One number is the whole answer: the tally of lines in the records that include the word "into".

Extracted records
=== Begin Enclosure ===
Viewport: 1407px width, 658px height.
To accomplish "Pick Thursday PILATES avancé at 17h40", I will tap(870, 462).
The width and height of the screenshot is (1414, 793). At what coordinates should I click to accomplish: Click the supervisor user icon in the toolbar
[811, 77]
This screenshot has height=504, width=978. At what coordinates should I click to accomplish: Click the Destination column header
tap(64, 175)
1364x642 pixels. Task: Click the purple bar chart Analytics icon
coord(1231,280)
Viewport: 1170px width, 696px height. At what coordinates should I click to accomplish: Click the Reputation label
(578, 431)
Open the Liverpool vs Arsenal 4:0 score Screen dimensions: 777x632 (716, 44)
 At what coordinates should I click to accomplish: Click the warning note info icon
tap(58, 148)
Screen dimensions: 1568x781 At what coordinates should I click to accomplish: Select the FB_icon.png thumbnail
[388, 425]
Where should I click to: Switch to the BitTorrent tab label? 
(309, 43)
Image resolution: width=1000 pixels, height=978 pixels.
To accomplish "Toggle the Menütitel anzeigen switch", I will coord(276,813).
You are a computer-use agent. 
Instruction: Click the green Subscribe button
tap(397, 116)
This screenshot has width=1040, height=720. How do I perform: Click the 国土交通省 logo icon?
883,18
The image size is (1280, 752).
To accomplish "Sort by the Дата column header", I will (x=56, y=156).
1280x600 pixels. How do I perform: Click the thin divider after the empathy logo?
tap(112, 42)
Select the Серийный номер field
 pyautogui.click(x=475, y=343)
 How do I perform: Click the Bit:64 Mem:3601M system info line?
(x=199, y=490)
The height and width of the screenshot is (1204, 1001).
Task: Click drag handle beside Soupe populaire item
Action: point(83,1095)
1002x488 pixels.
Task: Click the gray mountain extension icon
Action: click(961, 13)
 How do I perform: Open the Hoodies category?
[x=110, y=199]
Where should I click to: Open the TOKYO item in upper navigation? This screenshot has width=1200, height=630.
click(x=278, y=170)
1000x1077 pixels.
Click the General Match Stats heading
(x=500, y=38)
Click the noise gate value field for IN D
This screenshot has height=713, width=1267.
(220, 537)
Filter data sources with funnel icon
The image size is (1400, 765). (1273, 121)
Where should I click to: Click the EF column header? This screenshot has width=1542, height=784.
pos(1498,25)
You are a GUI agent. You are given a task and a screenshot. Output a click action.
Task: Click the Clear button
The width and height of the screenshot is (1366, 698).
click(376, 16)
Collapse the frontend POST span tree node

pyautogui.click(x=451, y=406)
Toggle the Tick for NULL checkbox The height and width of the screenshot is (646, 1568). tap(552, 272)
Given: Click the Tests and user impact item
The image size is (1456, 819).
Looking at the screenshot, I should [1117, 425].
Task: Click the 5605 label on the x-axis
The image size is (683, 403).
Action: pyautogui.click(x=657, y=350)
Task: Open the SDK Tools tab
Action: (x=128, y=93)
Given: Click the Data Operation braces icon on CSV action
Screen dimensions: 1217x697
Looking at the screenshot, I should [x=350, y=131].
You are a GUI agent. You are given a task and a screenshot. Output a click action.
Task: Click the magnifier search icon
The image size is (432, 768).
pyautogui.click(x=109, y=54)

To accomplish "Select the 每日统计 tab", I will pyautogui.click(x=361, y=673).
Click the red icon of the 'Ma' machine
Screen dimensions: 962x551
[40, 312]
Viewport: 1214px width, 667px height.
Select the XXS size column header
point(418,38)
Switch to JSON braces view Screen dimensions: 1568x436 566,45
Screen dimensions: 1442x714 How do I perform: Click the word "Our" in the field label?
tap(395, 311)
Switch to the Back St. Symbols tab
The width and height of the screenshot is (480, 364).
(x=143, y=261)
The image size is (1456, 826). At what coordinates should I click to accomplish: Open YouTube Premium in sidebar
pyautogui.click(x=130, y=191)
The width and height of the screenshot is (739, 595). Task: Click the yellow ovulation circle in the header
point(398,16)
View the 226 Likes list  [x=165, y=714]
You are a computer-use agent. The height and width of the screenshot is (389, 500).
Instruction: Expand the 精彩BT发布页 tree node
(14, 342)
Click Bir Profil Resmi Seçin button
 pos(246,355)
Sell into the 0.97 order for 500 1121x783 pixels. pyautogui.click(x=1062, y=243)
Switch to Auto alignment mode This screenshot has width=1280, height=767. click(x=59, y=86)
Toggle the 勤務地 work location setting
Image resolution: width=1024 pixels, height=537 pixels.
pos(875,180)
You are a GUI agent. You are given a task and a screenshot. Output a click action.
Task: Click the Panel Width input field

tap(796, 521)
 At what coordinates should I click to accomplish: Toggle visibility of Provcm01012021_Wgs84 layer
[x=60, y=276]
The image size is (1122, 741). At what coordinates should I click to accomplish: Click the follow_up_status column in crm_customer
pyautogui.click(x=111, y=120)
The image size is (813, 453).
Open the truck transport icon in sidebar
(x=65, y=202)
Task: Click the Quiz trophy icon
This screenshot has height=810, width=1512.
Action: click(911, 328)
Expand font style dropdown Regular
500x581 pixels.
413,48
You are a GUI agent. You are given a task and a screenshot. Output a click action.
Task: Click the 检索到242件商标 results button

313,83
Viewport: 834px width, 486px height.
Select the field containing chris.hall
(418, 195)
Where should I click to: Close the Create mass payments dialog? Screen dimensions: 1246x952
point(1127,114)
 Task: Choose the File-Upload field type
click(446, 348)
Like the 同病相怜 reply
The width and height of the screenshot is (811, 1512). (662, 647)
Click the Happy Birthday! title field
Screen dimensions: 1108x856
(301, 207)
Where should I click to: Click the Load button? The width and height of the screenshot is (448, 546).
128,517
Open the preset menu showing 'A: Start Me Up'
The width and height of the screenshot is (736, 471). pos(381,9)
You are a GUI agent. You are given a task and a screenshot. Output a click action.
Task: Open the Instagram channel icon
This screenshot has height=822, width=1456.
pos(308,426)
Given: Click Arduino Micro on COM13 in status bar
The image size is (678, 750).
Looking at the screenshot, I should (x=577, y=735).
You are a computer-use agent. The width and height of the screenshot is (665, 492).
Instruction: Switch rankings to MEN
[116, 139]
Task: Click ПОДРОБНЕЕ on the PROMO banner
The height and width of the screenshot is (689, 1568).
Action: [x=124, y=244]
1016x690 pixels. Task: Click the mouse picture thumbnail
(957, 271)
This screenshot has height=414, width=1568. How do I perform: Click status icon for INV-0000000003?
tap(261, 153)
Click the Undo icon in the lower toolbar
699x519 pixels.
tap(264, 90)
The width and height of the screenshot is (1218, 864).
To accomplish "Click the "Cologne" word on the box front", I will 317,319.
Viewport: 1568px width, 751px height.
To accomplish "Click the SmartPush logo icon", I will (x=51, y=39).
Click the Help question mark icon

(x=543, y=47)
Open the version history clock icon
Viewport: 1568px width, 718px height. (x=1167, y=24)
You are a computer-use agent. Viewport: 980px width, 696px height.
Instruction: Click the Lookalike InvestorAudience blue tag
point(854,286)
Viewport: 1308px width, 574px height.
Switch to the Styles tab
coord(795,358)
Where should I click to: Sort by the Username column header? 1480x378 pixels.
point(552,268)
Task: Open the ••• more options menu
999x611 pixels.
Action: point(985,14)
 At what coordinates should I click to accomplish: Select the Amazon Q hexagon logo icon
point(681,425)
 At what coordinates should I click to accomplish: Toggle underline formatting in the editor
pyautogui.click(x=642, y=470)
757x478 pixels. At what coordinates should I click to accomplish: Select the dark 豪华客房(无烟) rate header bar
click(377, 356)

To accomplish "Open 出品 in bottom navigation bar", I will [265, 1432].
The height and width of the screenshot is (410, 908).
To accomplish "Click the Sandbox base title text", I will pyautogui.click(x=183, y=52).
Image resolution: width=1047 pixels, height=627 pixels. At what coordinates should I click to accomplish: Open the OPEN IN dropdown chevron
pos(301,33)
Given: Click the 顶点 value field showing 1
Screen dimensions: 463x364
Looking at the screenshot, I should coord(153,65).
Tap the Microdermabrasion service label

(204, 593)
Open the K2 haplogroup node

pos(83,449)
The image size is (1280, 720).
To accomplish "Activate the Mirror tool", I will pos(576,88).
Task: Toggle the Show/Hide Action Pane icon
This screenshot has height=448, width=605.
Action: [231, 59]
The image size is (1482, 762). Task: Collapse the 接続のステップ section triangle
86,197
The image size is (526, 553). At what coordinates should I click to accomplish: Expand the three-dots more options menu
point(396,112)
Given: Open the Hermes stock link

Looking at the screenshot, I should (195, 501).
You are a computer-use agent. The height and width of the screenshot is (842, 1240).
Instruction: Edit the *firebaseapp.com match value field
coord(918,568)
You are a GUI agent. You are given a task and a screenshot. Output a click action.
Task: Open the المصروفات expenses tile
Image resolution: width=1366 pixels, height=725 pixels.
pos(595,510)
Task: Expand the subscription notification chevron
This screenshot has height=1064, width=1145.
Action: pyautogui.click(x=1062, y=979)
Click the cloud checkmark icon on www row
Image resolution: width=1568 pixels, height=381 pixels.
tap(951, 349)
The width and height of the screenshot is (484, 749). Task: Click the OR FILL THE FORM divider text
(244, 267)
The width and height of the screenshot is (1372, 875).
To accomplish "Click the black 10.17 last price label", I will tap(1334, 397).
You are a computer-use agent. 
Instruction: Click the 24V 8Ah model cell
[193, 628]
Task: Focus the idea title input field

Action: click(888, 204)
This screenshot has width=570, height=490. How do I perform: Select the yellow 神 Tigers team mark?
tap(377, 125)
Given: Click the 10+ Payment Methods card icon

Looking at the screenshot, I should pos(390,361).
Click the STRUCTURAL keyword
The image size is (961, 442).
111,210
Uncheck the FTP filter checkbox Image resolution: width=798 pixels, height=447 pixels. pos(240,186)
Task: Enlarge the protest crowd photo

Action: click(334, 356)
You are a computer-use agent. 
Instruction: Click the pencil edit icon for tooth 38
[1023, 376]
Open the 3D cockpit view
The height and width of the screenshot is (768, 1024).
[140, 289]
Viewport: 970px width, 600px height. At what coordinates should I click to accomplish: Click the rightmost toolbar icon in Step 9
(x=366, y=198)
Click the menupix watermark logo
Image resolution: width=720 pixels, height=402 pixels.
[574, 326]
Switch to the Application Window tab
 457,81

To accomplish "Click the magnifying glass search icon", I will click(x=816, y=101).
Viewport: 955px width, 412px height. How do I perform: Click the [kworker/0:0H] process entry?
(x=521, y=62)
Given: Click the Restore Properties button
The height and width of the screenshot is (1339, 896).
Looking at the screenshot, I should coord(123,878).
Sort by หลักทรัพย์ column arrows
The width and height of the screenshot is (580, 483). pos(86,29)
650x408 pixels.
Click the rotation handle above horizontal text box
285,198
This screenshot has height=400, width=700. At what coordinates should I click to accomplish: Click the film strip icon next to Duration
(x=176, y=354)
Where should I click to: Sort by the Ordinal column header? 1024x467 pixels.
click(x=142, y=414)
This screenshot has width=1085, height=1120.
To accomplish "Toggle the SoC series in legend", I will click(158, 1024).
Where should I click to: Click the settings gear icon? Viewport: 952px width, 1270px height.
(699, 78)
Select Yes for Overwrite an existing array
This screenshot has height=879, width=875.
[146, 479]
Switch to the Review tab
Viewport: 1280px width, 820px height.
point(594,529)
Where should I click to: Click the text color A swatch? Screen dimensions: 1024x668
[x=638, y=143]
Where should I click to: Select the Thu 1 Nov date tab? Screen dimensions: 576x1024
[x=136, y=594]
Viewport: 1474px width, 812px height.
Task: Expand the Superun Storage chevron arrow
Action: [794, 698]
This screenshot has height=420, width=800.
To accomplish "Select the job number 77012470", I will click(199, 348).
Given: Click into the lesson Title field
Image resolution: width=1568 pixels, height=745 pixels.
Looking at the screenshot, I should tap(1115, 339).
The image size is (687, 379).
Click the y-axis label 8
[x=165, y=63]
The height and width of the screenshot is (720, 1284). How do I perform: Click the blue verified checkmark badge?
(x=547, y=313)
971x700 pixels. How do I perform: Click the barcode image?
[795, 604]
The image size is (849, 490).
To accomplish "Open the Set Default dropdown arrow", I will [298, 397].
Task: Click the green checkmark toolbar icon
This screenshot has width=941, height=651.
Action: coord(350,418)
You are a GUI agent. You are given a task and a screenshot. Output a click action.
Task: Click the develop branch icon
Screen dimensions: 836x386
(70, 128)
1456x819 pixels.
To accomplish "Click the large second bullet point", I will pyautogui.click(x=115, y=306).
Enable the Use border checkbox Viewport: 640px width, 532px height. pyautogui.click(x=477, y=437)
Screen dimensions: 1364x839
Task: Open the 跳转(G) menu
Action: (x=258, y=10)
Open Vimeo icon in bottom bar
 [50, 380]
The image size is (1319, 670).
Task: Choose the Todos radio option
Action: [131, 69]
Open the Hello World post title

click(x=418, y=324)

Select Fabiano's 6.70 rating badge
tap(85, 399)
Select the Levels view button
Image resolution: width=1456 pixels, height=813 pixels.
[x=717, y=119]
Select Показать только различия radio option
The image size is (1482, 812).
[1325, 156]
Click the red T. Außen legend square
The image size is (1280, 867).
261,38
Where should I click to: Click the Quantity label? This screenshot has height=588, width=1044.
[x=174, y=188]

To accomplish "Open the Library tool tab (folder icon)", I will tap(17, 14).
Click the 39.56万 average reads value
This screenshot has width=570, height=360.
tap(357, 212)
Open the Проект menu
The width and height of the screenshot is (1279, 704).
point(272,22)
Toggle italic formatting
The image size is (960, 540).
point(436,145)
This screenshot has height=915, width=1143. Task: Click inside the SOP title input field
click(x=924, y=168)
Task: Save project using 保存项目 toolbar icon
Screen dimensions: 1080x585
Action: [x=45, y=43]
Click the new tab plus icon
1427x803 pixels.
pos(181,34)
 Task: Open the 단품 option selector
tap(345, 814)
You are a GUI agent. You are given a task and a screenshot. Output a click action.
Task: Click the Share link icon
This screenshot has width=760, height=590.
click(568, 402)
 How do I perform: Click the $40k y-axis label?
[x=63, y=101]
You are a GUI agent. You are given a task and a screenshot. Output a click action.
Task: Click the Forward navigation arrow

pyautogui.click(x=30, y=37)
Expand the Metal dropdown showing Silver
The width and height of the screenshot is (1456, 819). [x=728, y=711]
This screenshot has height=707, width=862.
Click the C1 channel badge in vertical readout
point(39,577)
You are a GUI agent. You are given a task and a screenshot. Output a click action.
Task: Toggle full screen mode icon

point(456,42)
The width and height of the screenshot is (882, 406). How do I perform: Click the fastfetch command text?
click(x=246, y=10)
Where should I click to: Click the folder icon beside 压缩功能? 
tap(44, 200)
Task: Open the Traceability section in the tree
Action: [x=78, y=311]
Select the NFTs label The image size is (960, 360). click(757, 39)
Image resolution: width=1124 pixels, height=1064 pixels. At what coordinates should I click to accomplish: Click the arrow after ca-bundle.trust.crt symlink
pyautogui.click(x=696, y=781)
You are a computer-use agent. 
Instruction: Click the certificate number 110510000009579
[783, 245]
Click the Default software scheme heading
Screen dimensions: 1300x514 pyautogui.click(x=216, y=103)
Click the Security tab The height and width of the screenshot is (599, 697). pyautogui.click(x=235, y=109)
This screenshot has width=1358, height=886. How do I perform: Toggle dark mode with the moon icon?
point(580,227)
=== End Enclosure ===
> [COMPLETED TASK]
2